The discrepancy in the scatterplot analysis was quantified by Theil-Sen’s regression slope for each tile and season (Table 7). While the regression slope was close to unity for both the NDWI and NDVI in summer, large deviations representing uncertainties in the values were observed in the seasons affected by snow or soil freezing. Since the RF models were trained separately for snow and no-snow pixels, the mixture of these pixels within a scene resulted in discontinuous spatial patterns and poor regression among multiple clusters in the scatterplots (Fig. 6, h22v03). The other reason for the poor regression may have been that the limited variable range of the NDWI and NDVI in the snow-covered winter season creates a featureless spectral pattern over the entire scene (Fig. 6, h23v02). Different tiles likely had different snow or soil freezing event distributions, resulting in varying accuracies among tiles (Table 7).

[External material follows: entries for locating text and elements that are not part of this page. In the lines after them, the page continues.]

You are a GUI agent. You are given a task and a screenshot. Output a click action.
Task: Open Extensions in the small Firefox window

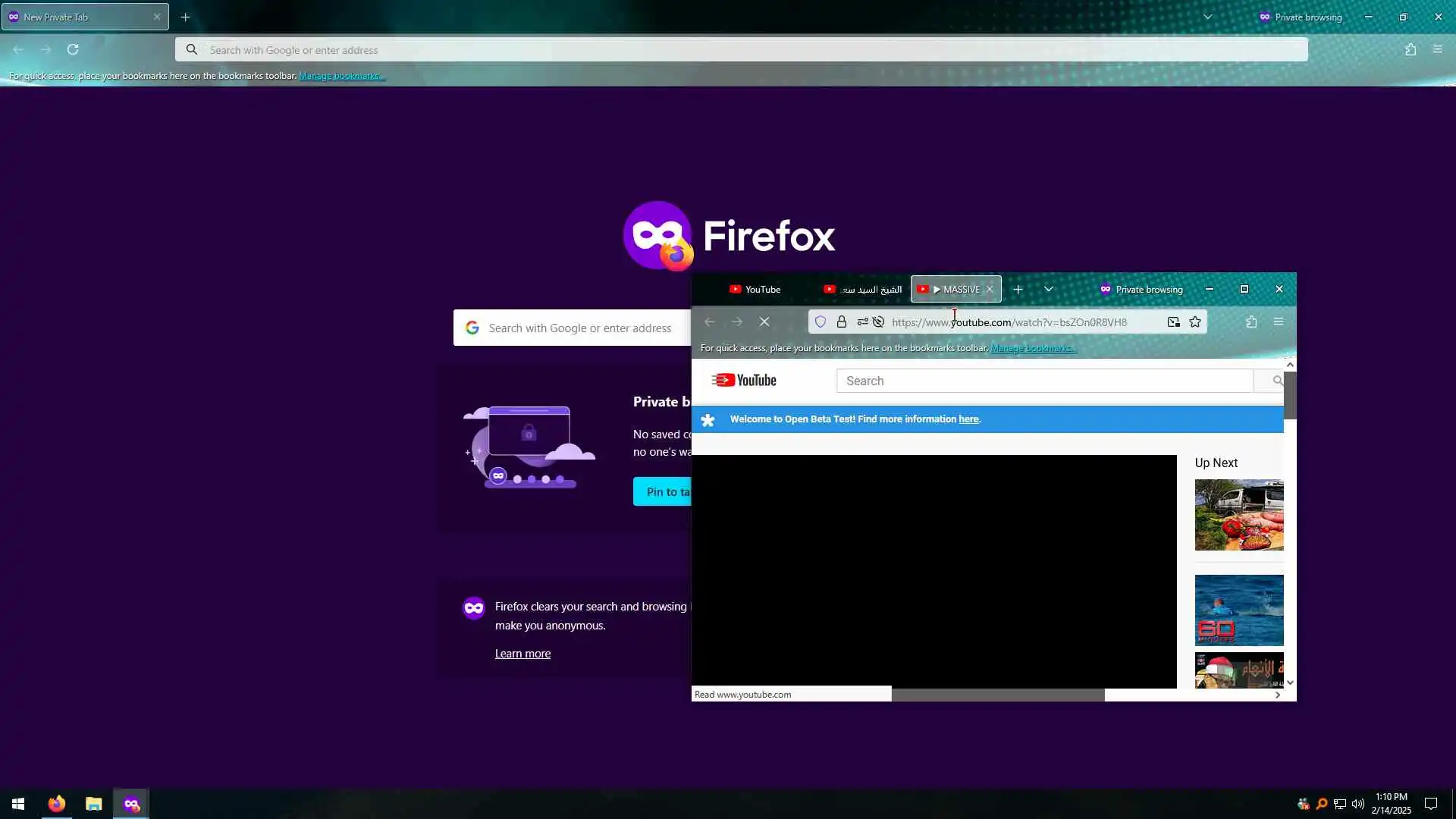[1251, 322]
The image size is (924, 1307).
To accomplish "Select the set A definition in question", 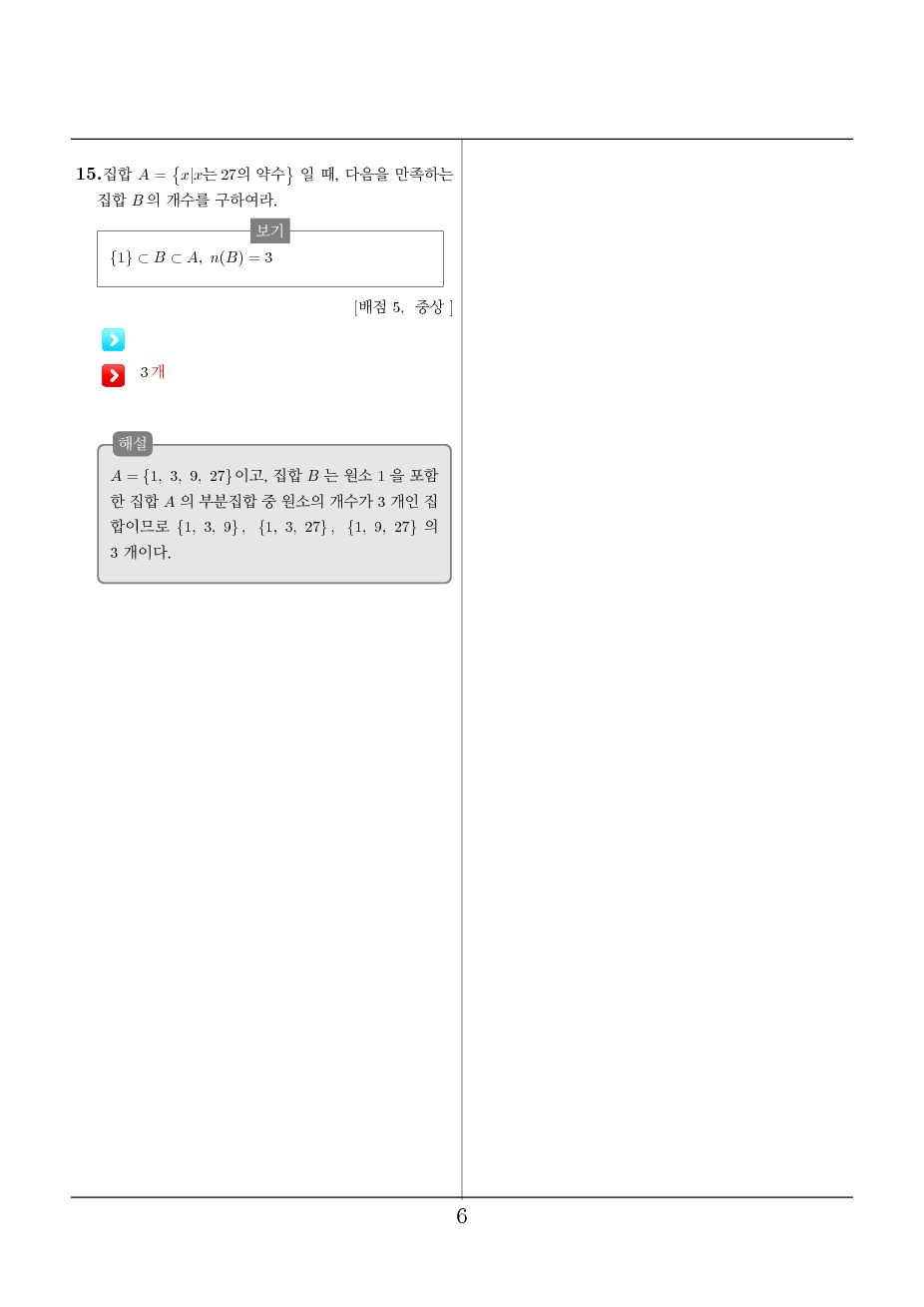I will [216, 175].
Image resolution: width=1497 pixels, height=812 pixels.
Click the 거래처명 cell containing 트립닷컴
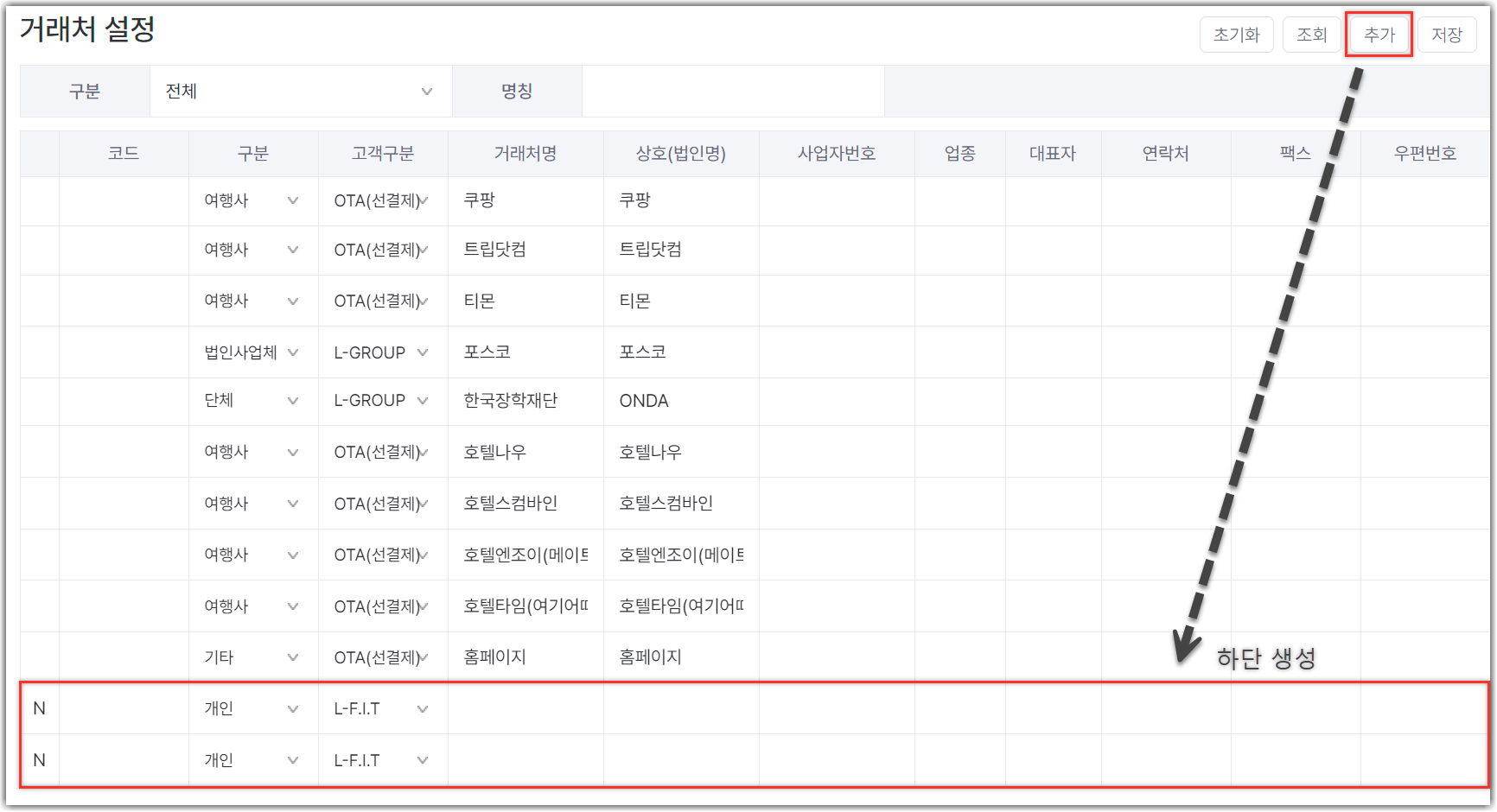point(526,250)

Table 7 Accuracy of RF prediction averaged for each tile, for each season with standard deviation
Fig. 6
figure 6

Snow-affected images. Images showing regressions adversely affected by a mixture of snow and no-snow areas (h22v03), and areas with fewer spectral features due to snow cover (h23v02)

Table 7 also shows the small mean error for all tiles (-0.01 ± 0.04 for NDWI, and 0.02 ± 0.02 for NDVI), indicating minimal biases in the reproduced images. The RMSE for all tiles was approximately 0.1 for both the NDWI and NDVI.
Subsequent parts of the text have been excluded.